Let me explain this convoluted title. Ignite Phoenix #9 was this past Saturday and it frigging ruled. I just happened to run into the entire Ignite organizing crew at a coffee shop in Scottsdale that actually came about via a talk at the first ever Ignite. Oh and there happened to be one of the Ignite presenters here that I got to randomly chatting with so it was basically a lot of ignition going on.

Anyways the event on Saturday was flawless in every respect (mad props to the organizing committee for continuing to improve on something that was already amazing – I’ve been to 8/9 and they’ve gotten progressively better). My only ounce of negative feedback for Jeff and team was that one of the talks was clearly just a pitch for this lady’s barter business. And hey I get it: you get a captive audience of 800 people and the temptation is to pitch your biz and advance your cause. I understand, but it makes the audience roll their eyes and basically ends up being a buzzkill.
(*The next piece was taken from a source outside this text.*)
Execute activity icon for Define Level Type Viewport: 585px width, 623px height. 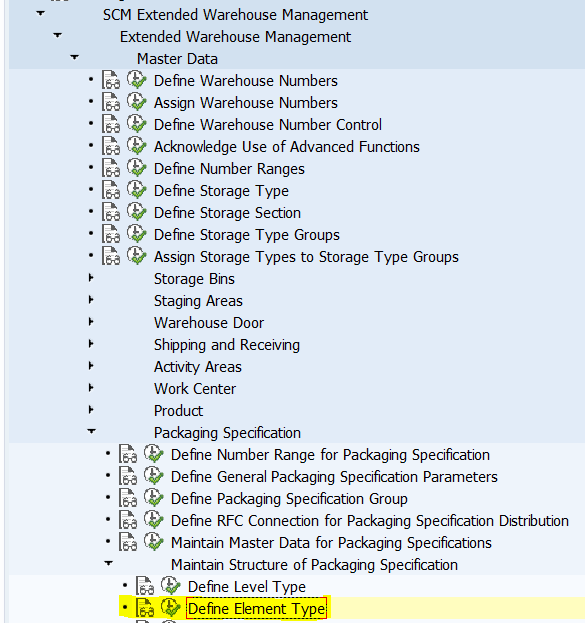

So anyways, here’s a suggestion I want to propose: we need the equivalent of a super-budget, anonymous jury system to shame people out of trying this at future events. And now here’s an even wackier proposal for what that might look like:

What if every member of the audience got a snapple cap upon coming through the door and the moderator explained the protocol that if presenters pull shenanigans and start Amwaying the crowd, the audience is to “cap their ass” with a collective gong of popping their Snapple caps to make that annoying clicking sound?

If you know you’re going to be publicly shamed on stage when you willingly violate the presentation guidelines and slang your own stuff, you’ll either a) steer clear of this practice or b) violate it and provide some serious amusement for the audience. Either way- WIN!
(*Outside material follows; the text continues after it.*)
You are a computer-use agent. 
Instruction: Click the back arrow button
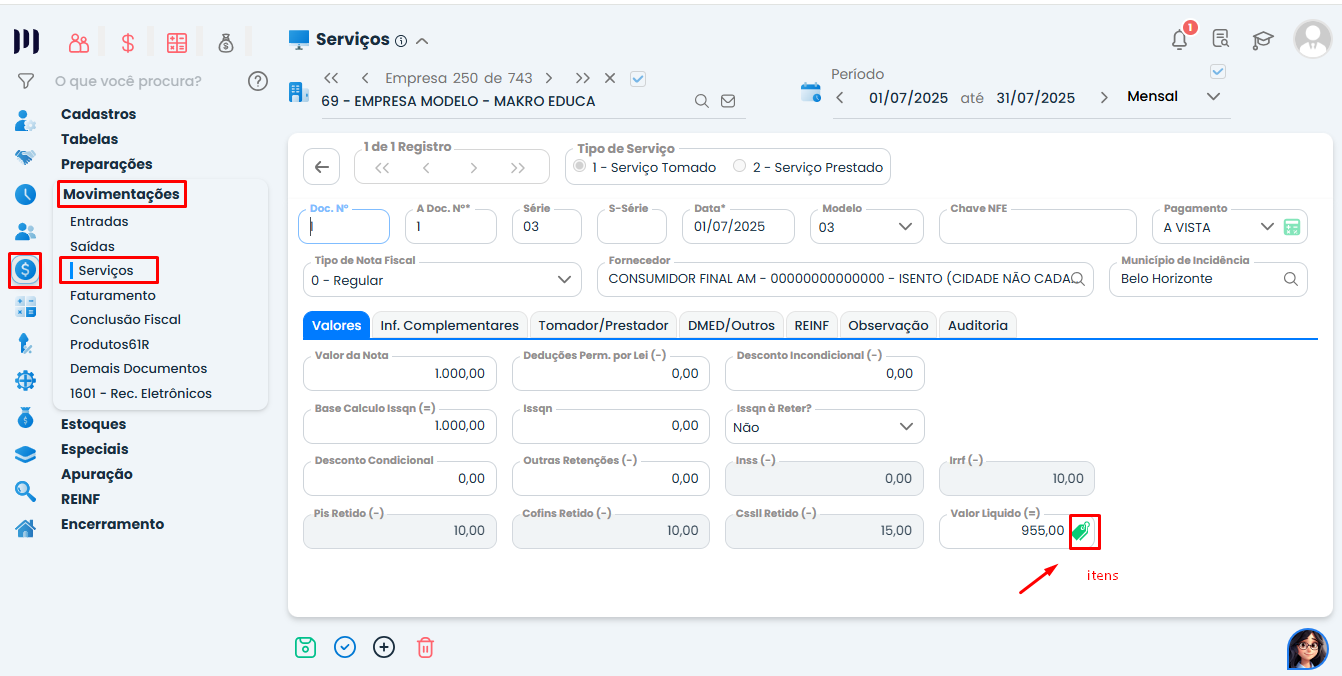point(321,167)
Anyways, I leave this suggestion in Jeff’s capable hands and will pledge to buy a few cases of Snapple to arm the audience if they decide to adopt it. Even if they just gave the front row this duty I think it would work (but it’d be way more impressive to see 800 people capping a presenter that did this). If you’re down with this idea or have feedback on how to improve it, chime in with a comment.

2 Responses to “Snapple Cap jury-rigged jury system for Ignite pitchers”

  1. James Britt says:

    While an audience should be polite as a default, no one should sit quietly when their time and attention is exploited. There have been a few sales pitches at a couple of Ignites, and it's insulting. A less messy version of rotten tomatoes could be good.

    Here's the thing: Some people, like myself, often talk about things they do for love *and* money. I don't think either of my Ignite talks were at all sales-y or anything, but who's to say what someone in the audience may think? "Oh, he's a software/hardware hacker by trade, and he's talking about some software/hardware hack he's doing. Time to cap the commercial/self-promotion."

    I think *most* people have better sense, and are willing to cut some slack even when suspicions are piqued, and may themselves fear looking foolish for being lone clickers if they're not really sure. But even a few cap pops would be a serious distraction to a speaker who was simply sharing some enthusiasm.

    I hate to push something like this off, but it would be better if the Ignite organizers used some means to shut down a speaker who, in their judgement, crossed the line. In fact, during preparation for Ignite 6 (or whenever I last presented) the speakers were told to stay on the topic they agreed to present, don't try any bullshit, or the mic goes off and they get asked to step aside. And that needs to happen.


  2. david says:

    An audience Gong Show, hmm. I would have gonged the presentation on feminine bathroom procedures, which is about the time I stopped going to Ignite Phoenix.